[Collected data]
================================

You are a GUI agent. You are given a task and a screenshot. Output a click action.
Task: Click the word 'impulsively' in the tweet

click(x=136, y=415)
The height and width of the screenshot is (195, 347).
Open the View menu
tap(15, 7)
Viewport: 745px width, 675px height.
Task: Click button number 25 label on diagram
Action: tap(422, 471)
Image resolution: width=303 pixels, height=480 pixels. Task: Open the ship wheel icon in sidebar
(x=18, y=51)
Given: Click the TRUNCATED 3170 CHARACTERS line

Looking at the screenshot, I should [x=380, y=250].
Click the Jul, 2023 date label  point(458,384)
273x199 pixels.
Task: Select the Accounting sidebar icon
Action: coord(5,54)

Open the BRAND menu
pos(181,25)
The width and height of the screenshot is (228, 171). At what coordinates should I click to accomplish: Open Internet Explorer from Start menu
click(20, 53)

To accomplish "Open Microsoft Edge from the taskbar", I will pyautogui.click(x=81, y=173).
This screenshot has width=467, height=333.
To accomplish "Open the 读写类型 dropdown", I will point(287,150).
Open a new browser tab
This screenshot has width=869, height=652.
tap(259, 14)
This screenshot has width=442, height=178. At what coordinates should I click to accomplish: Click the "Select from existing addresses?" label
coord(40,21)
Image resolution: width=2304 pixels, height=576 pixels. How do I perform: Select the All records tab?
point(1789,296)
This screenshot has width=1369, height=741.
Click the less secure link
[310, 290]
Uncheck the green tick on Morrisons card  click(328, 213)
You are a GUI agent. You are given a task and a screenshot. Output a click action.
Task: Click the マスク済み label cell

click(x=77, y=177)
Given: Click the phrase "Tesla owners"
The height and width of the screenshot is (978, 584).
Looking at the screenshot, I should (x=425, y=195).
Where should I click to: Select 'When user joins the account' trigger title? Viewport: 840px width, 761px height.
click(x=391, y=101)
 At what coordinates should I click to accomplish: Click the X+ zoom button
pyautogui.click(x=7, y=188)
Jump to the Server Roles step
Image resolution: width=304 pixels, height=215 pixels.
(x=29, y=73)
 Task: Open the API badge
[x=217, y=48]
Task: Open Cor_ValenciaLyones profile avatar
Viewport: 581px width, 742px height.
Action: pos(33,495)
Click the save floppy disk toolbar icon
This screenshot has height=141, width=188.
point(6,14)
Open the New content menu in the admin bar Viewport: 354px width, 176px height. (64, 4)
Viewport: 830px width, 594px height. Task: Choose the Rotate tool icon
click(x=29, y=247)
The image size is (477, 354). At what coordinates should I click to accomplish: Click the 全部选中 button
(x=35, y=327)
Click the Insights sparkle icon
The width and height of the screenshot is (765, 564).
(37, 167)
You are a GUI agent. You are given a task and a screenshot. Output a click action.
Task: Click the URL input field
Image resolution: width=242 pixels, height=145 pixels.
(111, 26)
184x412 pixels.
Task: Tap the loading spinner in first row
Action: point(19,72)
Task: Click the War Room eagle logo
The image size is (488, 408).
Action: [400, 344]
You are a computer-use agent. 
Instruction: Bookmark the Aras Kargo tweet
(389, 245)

================================

Transcribe the data above in full, keeping every word as it is.

You are a GUI agent. You are given a task and a screenshot. Output a click action.
Task: Click the word 'impulsively' in the tweet

click(x=136, y=415)
The height and width of the screenshot is (195, 347).
Open the View menu
tap(15, 7)
Viewport: 745px width, 675px height.
Task: Click button number 25 label on diagram
Action: tap(422, 471)
Image resolution: width=303 pixels, height=480 pixels. Task: Open the ship wheel icon in sidebar
(x=18, y=51)
Given: Click the TRUNCATED 3170 CHARACTERS line

Looking at the screenshot, I should [x=380, y=250].
Click the Jul, 2023 date label  point(458,384)
273x199 pixels.
Task: Select the Accounting sidebar icon
Action: coord(5,54)

Open the BRAND menu
pos(181,25)
The width and height of the screenshot is (228, 171). At what coordinates should I click to accomplish: Open Internet Explorer from Start menu
click(20, 53)

To accomplish "Open Microsoft Edge from the taskbar", I will pyautogui.click(x=81, y=173).
This screenshot has width=467, height=333.
To accomplish "Open the 读写类型 dropdown", I will point(287,150).
Open a new browser tab
This screenshot has width=869, height=652.
tap(259, 14)
This screenshot has width=442, height=178. At what coordinates should I click to accomplish: Click the "Select from existing addresses?" label
coord(40,21)
Image resolution: width=2304 pixels, height=576 pixels. How do I perform: Select the All records tab?
point(1789,296)
This screenshot has width=1369, height=741.
Click the less secure link
[310, 290]
Uncheck the green tick on Morrisons card  click(328, 213)
You are a GUI agent. You are given a task and a screenshot. Output a click action.
Task: Click the マスク済み label cell

click(x=77, y=177)
Given: Click the phrase "Tesla owners"
The height and width of the screenshot is (978, 584).
Looking at the screenshot, I should (x=425, y=195).
Where should I click to: Select 'When user joins the account' trigger title? Viewport: 840px width, 761px height.
click(x=391, y=101)
 At what coordinates should I click to accomplish: Click the X+ zoom button
pyautogui.click(x=7, y=188)
Jump to the Server Roles step
Image resolution: width=304 pixels, height=215 pixels.
(x=29, y=73)
 Task: Open the API badge
[x=217, y=48]
Task: Open Cor_ValenciaLyones profile avatar
Viewport: 581px width, 742px height.
Action: pos(33,495)
Click the save floppy disk toolbar icon
This screenshot has height=141, width=188.
point(6,14)
Open the New content menu in the admin bar Viewport: 354px width, 176px height. (64, 4)
Viewport: 830px width, 594px height. Task: Choose the Rotate tool icon
click(x=29, y=247)
The image size is (477, 354). At what coordinates should I click to accomplish: Click the 全部选中 button
(x=35, y=327)
Click the Insights sparkle icon
The width and height of the screenshot is (765, 564).
(37, 167)
You are a GUI agent. You are given a task and a screenshot. Output a click action.
Task: Click the URL input field
Image resolution: width=242 pixels, height=145 pixels.
(111, 26)
184x412 pixels.
Task: Tap the loading spinner in first row
Action: point(19,72)
Task: Click the War Room eagle logo
The image size is (488, 408).
Action: [400, 344]
You are a computer-use agent. 
Instruction: Bookmark the Aras Kargo tweet
(389, 245)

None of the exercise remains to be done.